Biden praised various congressional leaders, including House Speaker Nancy Pelosi (D-Calif.), Senate Majority Leader Chuck Schumer (D-N.Y.), and Senate sponsors Tammy Baldwin (D-Wis.) and Susan Collins (R-Maine), for their advocacy on behalf of the bill.

“My fellow Americans, the road to this moment has been long. But those who believe in equality and justice, you never gave up — many of you standing on the South Lawn here. So many of you put your relationships on the line, your jobs in the line, your lives on the line, to fight for the law I’m about to sign,” Biden said. 

“It’s one thing for the Supreme Court to rule on a case. It’s another thing entirely, if elected representatives of the people take a vote on the floor of the United States Congress and say loudly and clearly, ‘Love is love. Right is right. Justice is justice,'” he added.  “Racism, antisemitism, homophobia, transphobia — they’re all connected. But the antidote to hate is love. This law and the love it defends strike a blow against hate in all its forms. And that’s why this law matters to every single American, no matter who you are or who you love.”

Schumer, whose daughter is married to another woman, talked about how the new law is particularly significant for his daughter’s family, noting that the law’s passage was “personal” for many lawmakers, including himself.

The tie I am wearing reminds me what this moment is all about. It’s the tie I wore on the day my daughter got married to a beautiful young lady. One of the happiest days of my life,” Schumer said. “She and her wife are expecting their first child next spring — my third grandchild — and I want them to raise their child with all the love and security that every kid deserves.

By enacting this law, we are sending a message to LGBTQ Americans everywhere. You, too, deserve dignity. You, too, deserve equality. That’s about as an American ideal as they come,” he said.

Pelosi, in her prepared remarks, also noted the significance of the bill for same-sex couples and their families.

“For millions of Americans, the impacts of this law are necessary and absolutely fundamental,” she said. “It enshrines equality, ensuring same-sex and interracial couples can access all legal protections and financial benefits that marriage affords. It fortifies families from being abandoned and uprooted with the peace of mind that their marriage is federally protected. And it defends dignity. Because everyone deserves to bask in the magical blessing of building a union with the person you love.”

LGBTQ groups also hailed the new law as a significant victory for their community.

“Today, as it always does, love wins. The new law will protect LGBTQ Americans and couples of different races, and their families, recognizing that they and their marriages are as loving and worthy of recognition as any other couple,”GLAAD President and CEO Sarah Kate Ellis said in a statement. “GLAAD is proud to be among all those at the White House celebration today who helped achieve this milestone and continue to fight for equality, freedom, and acceptance for every LGBTQ person.”

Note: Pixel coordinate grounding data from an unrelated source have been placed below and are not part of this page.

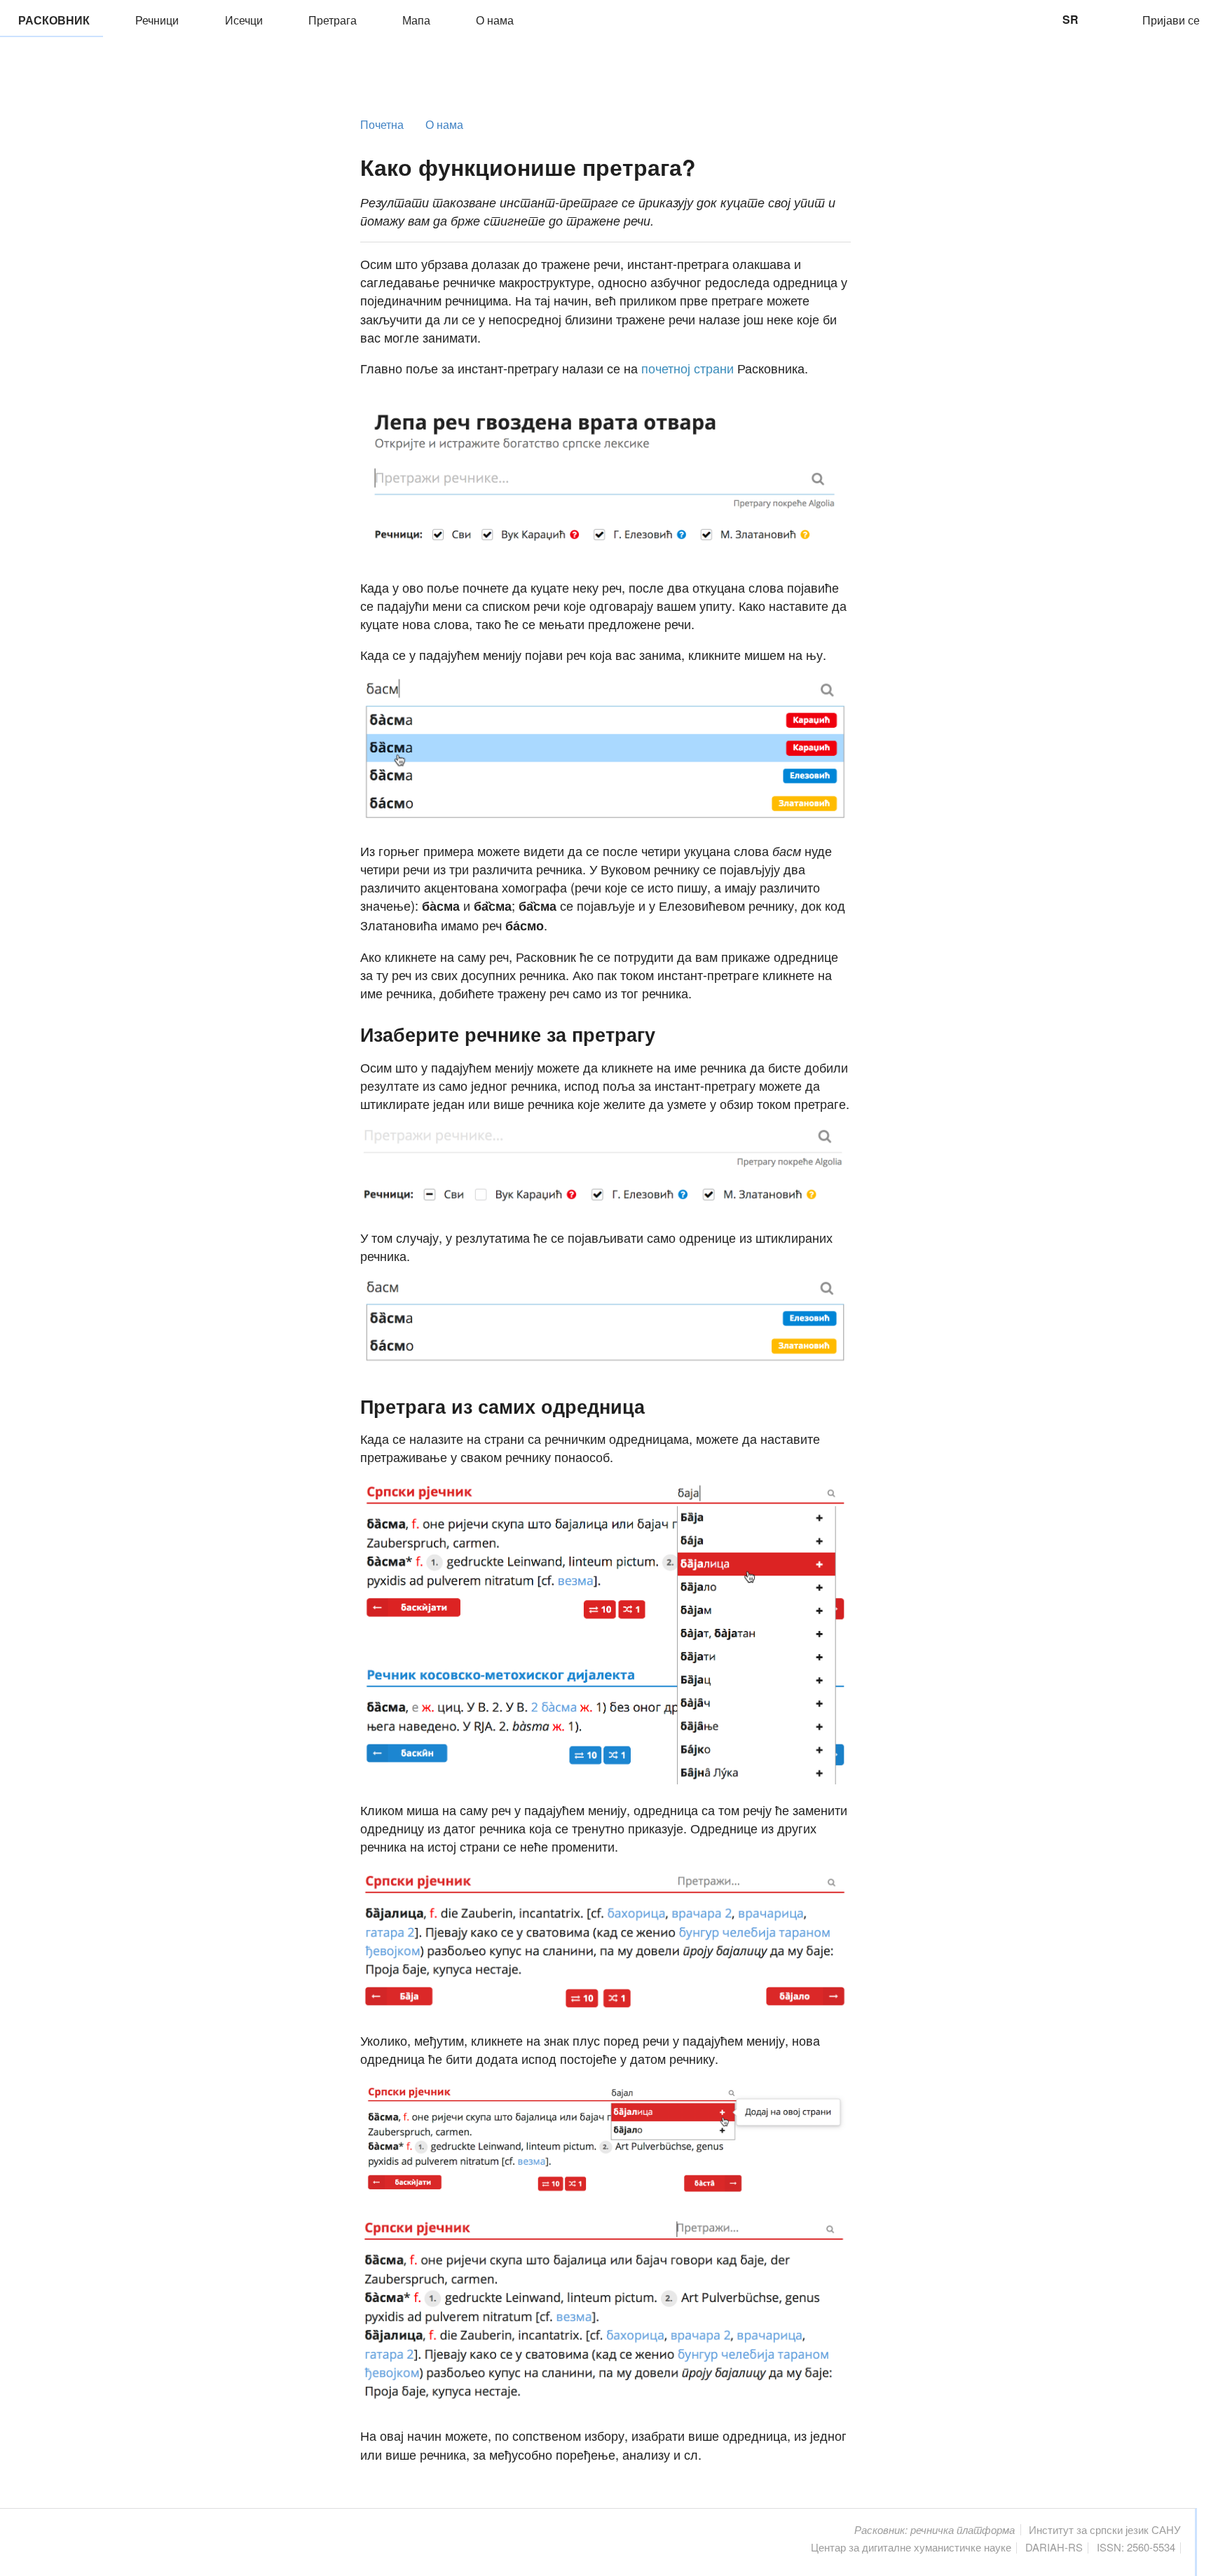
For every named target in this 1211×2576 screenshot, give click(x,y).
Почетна (382, 124)
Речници (155, 20)
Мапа (414, 20)
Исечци (242, 20)
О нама (493, 20)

“I am grateful to the bipartisan efforts that went into passing the Respect for Marriage Act and for President Biden who has championed LGBTQ+ rights during his time in office,” Michael Adams, the CEO of the LGBTQ elder advocacy organization SAGE said in a statement. “After facing lifetimes of discrimination and decades lacking legal and social recognition, LGBTQ+ elders have waited long enough for reliable protection of their right to marry under federal law.

“The signing of this landmark legislation not only protects same-sex couples; it also comes at a critical time as numerous states work to pass anti-trans and anti-LGBTQ+ laws that harm our LGBTQ+ community,” Adams added. “The message must be loud and clear – LGBTQ+ people are entitled to the same dignity, rights and protections as all Americans. And we must all keep working until that goal is fully realized.”